Betapa kota telah banyak berubah, tiap gedung berlomba-lomba paling jauh menjulang. Teknologi memberi banyak kemudahan, sekaligus kekosongan. Tapi tak ada yang berubah dengan taman ini. Tetap menawan. Kini aku duduk di sebuah bangku di pinggiran sungai menatap senja bersama Sovia, anak gadisku yang sudah beranjak remaja.

“Bagaimana Papa bertemu Mama?” tanya Sovia.

“Ceritanya panjang.”

“Ayolah. Pasti romantis.”

“Awalnya kekecewaan. Papa ingin membuang kesedihan di tempat ini. Takdir lalu mempertemukan Papa dengan Mamamu.”

“Mengapa Papa bersedih?”

“Cuma sentimentil urusan anak muda.”

“Pasti Mama terlihat cantik sampai Papa bisa terpincut.”

“Pertama bertemu, kulihat Mamamu yang berkacamata tebal, duduk manis di bangku taman seorang diri serius membaca The Alchemis’ sambil memegang sekotak susu cokelat.”

“Mama?!”

“Awalnya Papa sedang patah hati. Papa ditolak oleh seorang perempuan yang ternyata tidak mencintai Papa dengan tulus. Ia hanya ingin menghibur ayahnya yang sakit-sakitan. Setahun berhubungan ternyata ia telah membohongi Papa dan perasaannya sendiri. Ia masih mencintai kekasih lamanya. Mamamu meledek Papa, ‘Anda pasti hendak membuang kesedihan’, katanya.
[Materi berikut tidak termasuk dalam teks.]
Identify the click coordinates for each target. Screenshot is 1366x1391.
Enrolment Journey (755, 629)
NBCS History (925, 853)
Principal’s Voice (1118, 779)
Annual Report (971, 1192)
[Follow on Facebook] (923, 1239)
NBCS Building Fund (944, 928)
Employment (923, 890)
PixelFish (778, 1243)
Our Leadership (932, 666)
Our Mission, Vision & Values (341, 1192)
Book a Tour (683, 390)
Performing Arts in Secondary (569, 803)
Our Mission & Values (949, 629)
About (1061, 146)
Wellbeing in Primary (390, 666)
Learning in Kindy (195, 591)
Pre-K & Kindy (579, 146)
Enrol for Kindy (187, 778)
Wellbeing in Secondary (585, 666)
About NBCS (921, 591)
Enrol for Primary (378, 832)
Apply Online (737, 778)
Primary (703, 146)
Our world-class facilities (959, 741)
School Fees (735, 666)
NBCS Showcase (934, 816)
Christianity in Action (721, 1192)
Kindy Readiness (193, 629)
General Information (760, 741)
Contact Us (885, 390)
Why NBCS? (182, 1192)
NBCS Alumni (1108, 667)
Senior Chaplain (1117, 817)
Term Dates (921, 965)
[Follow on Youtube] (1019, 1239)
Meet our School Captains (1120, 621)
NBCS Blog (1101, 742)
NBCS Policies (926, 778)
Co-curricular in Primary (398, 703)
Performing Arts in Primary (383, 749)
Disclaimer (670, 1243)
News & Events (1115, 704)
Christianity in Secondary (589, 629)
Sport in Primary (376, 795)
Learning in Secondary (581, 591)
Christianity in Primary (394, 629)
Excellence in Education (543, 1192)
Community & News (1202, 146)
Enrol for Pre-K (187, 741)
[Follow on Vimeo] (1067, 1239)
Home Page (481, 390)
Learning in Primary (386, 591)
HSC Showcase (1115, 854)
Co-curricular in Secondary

Kami sedikit berdebat, kemudian bertemu lagi di tempat yang sama, membicarakan banyak hal. Begitulah, sampai kemudian menikah, melahirkan kamu.”

“Mama bukan sekadar pelarian ‘kan?”

“Tentu saja tidak. Kisah cinta punya jalannya masing-masing, Sovia. Semakin menyelami, Papa semakin melihat kecantikan Mamamu yang sesungguhnya.”

“Mengapa dinamai ‘Taman Kesedihan’?

“Seperti halnya ‘Rumah Sakit’. Taman ini akan memulihkan jiwamu.”

Taman dan senja beradu rupa, laiknya permufakatan abadi bagi jiwa-jiwa penuh romansa. Ia akan meredup seiring lembayung langit yang hendak bertukar warna. Sisa keemasan jatuh di antara celah dahan. Memulangkan jiwa-jiwa sibuk, jiwa yang jengah merajuk.

Begitu manis senyuman itu tergurat. Seperti Mamanya.

Tidak semua hal perlu diceritakan. Semua hal tentang kesedihan, biarlah jadi beban yang terkubur oleh waktu. Oleh empati yang kau sesap sepenuh hati, Sayangku. Hanya kamu yang tahu setiap mimpi burukku. Mimpi dari masa lalu yang gelap. Segelap peristiwa malam itu kala Abah harus mati di tangan orang-orang bersenjata. Ditembus peluru di pedalaman Sumatera. Membuat aku dan Mamak harus menghilang dari dusun, pergi ke ibu kota dengan bekal seadanya. Akhirnya Mamak pun wafat dengan segala sisa perjuangannya membesarkanku seorang diri. Takdir memilihku untuk tetap bertahan di tengah himpitan hidup dan trauma.

Ah! Hanya kamu seorang yang mengerti dan menghapus segala kesedihan. Kini kamu tinggalkan warisan yang paling berharga. Sovia. Akan kujaga ia seperti dulu Mamak menjagaku sampai akhir hayatnya.

Mimpi indah dan tenang-tenanglah di sana, Sayang.